The only components considered are processes and threads. Components may be observers and subjects. An observer reports status on a subject.

The authors of Capturing and enhancing in situ system observability for failure detection focus on detecting unhealthy systems using the client and caller perspective. These perspectives are critical in detecting gray failures:

a system is defined to experience gray failure when at least one app makes the observation that the system is unhealthy, but the observer observes that the system is healthy.

The advantage of Panorama is it’s use of aspect-oriented programming to create perspectives between client and callers to detect gray failures in components. The focus on gray states and not just clear failed states and the focus on detection is critical.

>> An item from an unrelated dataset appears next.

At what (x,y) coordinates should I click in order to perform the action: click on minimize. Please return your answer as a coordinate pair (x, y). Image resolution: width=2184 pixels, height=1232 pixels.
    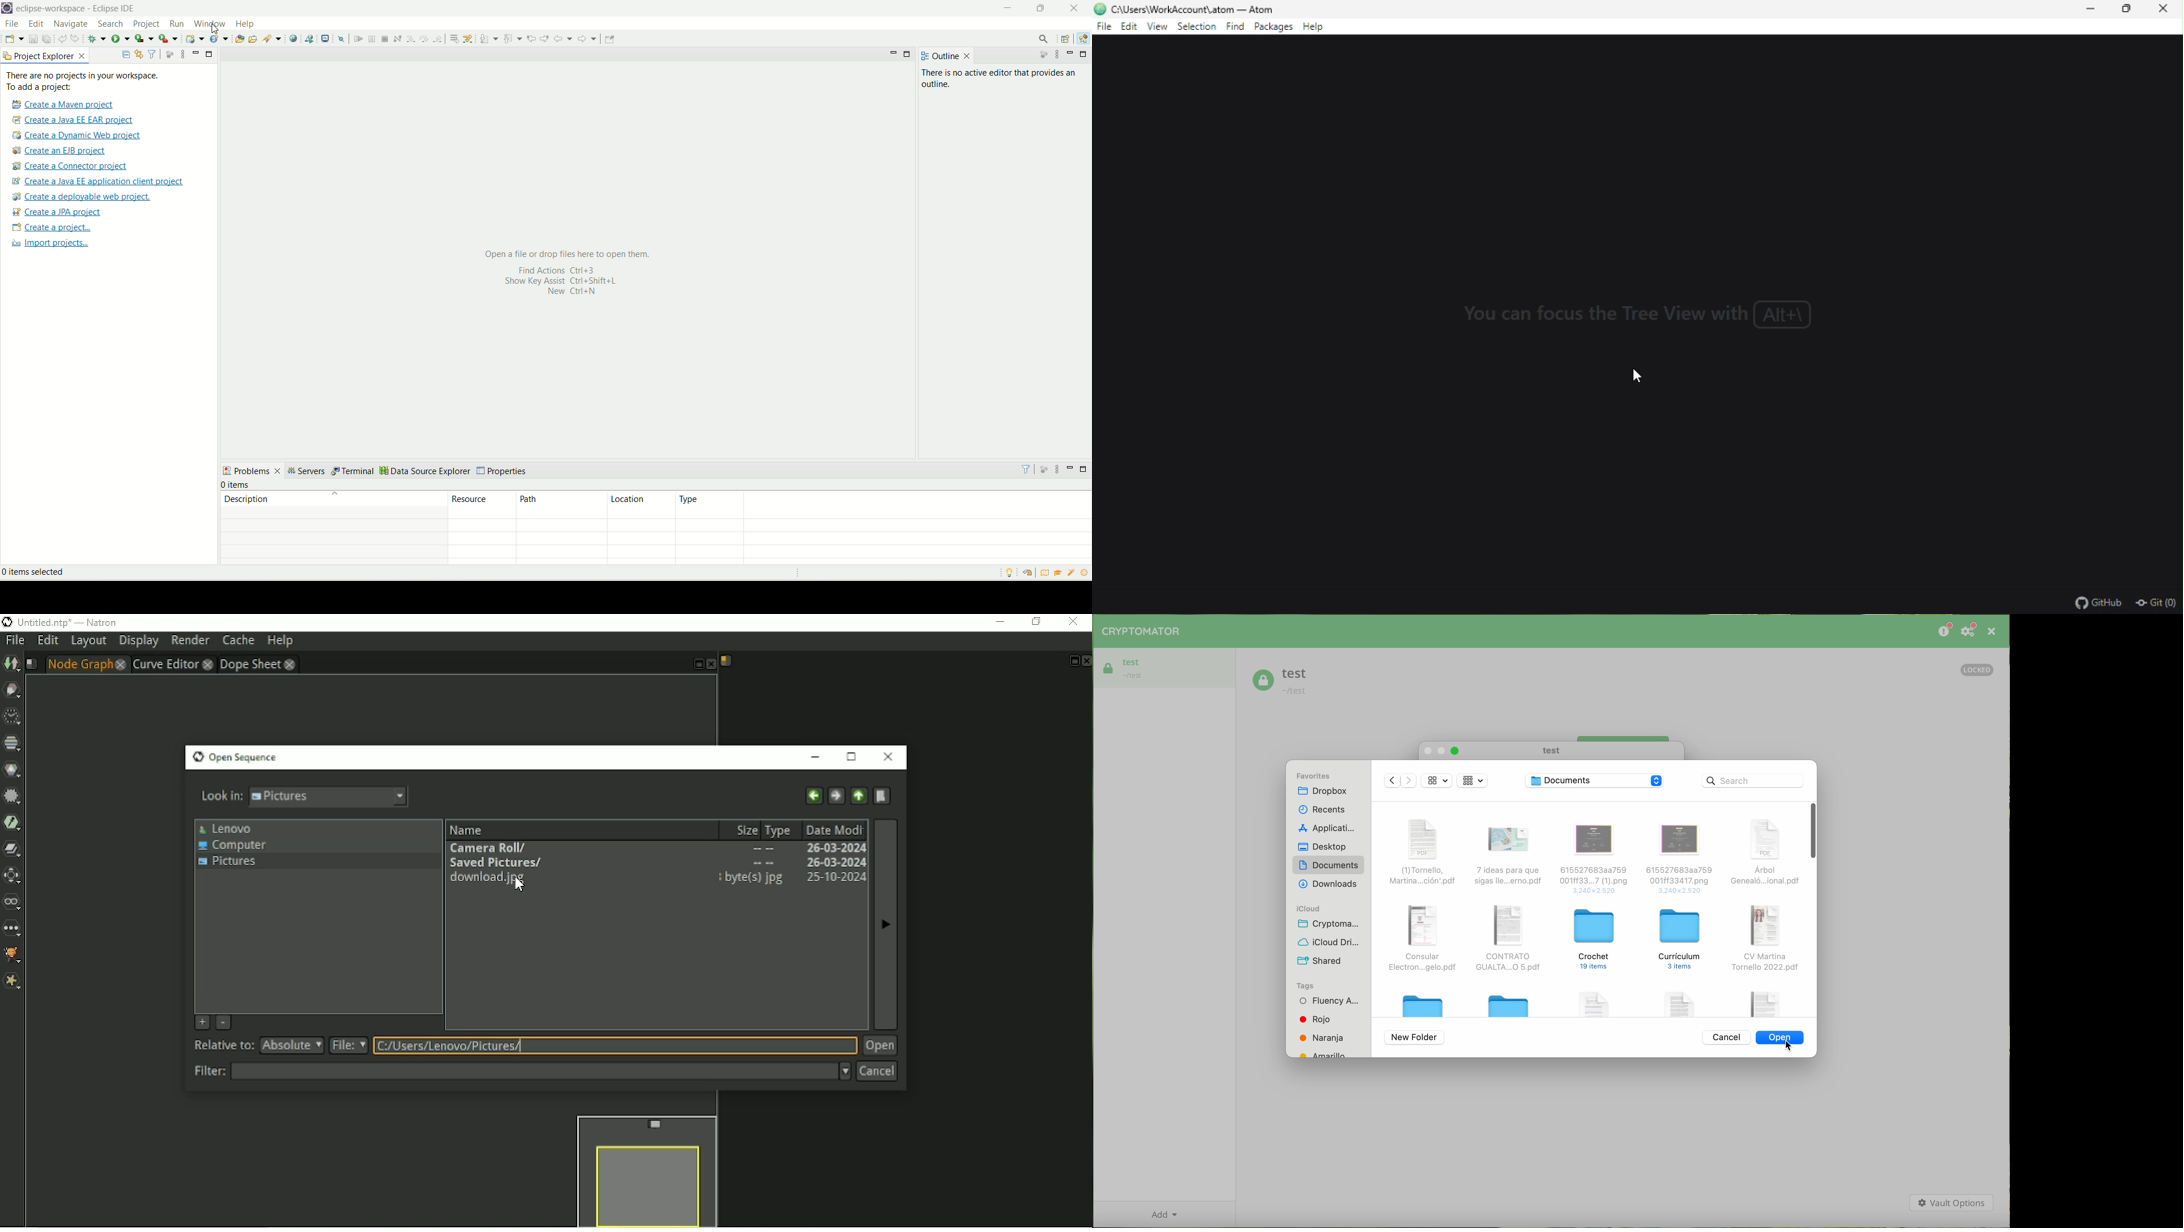
    Looking at the image, I should click on (894, 56).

Can you argue that Panorama doesn’t require apriori knowledge? I think so. Panorama uses a bounded-look-back majority algorithm to determine the health of a system. The description is in the paper but it uses current status to determine health. It moves Marcelo’s notion of a number of searches during a specific period of time to one of did a search succeed when requested. That’s a better position overall because you don’t have to worry about changes in user behaviour.

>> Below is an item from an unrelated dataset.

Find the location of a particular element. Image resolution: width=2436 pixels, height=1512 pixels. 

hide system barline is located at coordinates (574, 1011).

Am I being too harsh that apriori knowledge of user behaviour is a dangerous criteria to use to develop triggers and alerts? Maybe. The application Marcelo has in mind way embody a truth regarding how many searches during a specified time of day. I’m skeptical that its a better solution even it that’s true.

The patterns of observability is a worthwhile section to read. It has applications outside of Panorama.

November 24, 2018

Domain Decomposition

  —It's a what changes together stays together world-view.

In Documenting Architecture Decisions I look at Ruth Malan’s 2017 Linda M. Northrop Software Architecture Award keynote. In this article, I take another look at Ruth’s keynote with a focus on the Big Ball of Mud. The theme in Ruth’s keynote is the notion that architecture embodies a set of decisions whose importance reflects the cost of change.

Ruth references an article by Bjørn Einar Bjartnes titled Undoing the harm of layers. Bjørn makes an argument for avoiding technology-oriented decomposition in favor of domain-oriented decomposition.

A technology-oriented decomposition manifests as having your top-level architecture devoid of domain concepts. This type of decomposition spreads domain concepts across different technologies instead of localizing them like you’d expect. This increases the number of modules to change when you update a domain concept.

Bjørn mentions the criteria used to decompose systems into modules:

… it is almost always incorrect to begin the decomposition of a system into modules on the basis of a flowchart. We propose instead that one begins with a list of difficult design decisions or design decisions which are likely to change. Each module is then designed to hide such a decision from the others.

Bjørn sumarizes this as

what-changes-together-lives-together

A flowchart refers to a structured programming technique. Flowchart Techniques for Structured Programming was published in 1972, a year after Parnas’ paper. I assume Parnas was warning not to decompose systems using the process flow depicted in a flowchart. The process flow used to solve a problem doesn’t organize the solution using the structure of the domain. Your architecture should reflect the structure of the domain.